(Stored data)
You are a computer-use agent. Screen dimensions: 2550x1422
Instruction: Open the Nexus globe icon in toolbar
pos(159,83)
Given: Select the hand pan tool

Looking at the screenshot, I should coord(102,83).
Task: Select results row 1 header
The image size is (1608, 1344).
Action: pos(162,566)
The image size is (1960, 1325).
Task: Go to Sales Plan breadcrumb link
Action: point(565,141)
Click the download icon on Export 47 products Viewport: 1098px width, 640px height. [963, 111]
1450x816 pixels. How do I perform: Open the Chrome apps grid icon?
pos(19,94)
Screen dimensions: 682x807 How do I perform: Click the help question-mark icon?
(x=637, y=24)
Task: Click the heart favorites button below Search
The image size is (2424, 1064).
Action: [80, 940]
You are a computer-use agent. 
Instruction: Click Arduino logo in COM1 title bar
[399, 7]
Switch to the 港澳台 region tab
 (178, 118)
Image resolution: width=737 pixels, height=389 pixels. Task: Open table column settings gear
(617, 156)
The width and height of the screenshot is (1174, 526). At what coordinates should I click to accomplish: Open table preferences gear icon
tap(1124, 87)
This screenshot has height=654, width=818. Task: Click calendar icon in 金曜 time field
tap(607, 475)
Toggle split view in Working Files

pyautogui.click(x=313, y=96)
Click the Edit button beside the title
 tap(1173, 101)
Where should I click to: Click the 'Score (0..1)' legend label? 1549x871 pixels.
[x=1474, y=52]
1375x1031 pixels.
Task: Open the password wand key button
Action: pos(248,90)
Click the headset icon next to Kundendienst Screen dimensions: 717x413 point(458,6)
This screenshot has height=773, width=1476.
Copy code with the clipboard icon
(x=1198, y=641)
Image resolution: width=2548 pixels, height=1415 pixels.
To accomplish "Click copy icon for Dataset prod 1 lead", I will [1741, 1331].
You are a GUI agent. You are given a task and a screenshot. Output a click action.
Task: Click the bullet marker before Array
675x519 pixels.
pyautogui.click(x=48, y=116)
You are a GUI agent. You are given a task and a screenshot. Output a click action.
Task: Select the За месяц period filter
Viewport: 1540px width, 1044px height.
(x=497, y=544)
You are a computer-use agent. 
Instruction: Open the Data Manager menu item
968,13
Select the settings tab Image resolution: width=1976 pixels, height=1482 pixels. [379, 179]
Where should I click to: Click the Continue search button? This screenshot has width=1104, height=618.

Work to be completed -
Once the line with "Select the settings" is found, write out that line and every one after it through the last line of the records, exactly and with nothing else.

Exercise answer -
Select the settings tab Image resolution: width=1976 pixels, height=1482 pixels. [379, 179]
Where should I click to: Click the Continue search button? This screenshot has width=1104, height=618.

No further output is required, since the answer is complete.